What is required
Nothing but the lines from the one containing "The height and width of the screenshot is (1080, 1920)." through the one containing "You are a computer-use agent. The", both included, should be given again, each exactly as written below.

(Dataset records)
────────────────

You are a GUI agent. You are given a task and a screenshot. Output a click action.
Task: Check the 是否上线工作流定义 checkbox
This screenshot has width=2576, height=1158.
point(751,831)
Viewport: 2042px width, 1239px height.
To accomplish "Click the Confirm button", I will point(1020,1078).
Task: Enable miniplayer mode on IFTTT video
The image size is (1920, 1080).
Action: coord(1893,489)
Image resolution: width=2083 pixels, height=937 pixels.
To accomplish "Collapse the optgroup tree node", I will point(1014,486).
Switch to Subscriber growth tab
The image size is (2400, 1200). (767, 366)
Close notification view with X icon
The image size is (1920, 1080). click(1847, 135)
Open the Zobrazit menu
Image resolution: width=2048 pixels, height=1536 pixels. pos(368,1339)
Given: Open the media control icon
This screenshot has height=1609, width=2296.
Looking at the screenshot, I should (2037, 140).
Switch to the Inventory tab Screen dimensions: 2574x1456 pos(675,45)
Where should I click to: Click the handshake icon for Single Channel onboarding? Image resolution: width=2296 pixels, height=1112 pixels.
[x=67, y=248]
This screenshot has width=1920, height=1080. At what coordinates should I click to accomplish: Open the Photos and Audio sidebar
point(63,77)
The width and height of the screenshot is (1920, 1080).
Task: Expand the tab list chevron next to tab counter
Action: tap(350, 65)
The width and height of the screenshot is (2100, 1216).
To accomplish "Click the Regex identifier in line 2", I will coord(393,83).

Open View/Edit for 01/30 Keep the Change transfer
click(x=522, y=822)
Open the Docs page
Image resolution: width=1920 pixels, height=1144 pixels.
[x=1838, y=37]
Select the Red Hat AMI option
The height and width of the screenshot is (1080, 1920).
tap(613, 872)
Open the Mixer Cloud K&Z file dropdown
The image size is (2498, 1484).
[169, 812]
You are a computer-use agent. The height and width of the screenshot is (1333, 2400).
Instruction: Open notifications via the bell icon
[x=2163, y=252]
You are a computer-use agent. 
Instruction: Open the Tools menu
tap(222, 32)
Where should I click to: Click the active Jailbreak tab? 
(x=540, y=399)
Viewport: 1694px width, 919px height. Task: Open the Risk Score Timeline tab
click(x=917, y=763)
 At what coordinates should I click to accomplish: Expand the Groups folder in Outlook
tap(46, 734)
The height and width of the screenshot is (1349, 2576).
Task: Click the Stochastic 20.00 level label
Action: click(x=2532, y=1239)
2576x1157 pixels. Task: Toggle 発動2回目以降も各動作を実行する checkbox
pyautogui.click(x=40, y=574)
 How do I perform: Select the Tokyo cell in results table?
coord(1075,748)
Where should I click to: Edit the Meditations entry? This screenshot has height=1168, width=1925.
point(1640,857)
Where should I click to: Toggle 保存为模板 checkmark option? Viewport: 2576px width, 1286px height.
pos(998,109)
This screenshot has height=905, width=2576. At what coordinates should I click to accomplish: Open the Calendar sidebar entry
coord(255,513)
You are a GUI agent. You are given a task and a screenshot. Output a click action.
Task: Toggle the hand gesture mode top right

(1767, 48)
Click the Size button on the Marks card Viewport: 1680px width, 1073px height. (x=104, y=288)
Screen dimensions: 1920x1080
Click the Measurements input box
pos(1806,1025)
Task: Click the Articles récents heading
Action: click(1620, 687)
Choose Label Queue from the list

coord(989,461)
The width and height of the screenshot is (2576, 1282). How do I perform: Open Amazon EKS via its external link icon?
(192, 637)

────────────────

Exercise answer
The height and width of the screenshot is (1080, 1920).
tap(613, 872)
Open the Mixer Cloud K&Z file dropdown
The image size is (2498, 1484).
[169, 812]
You are a computer-use agent. The height and width of the screenshot is (1333, 2400).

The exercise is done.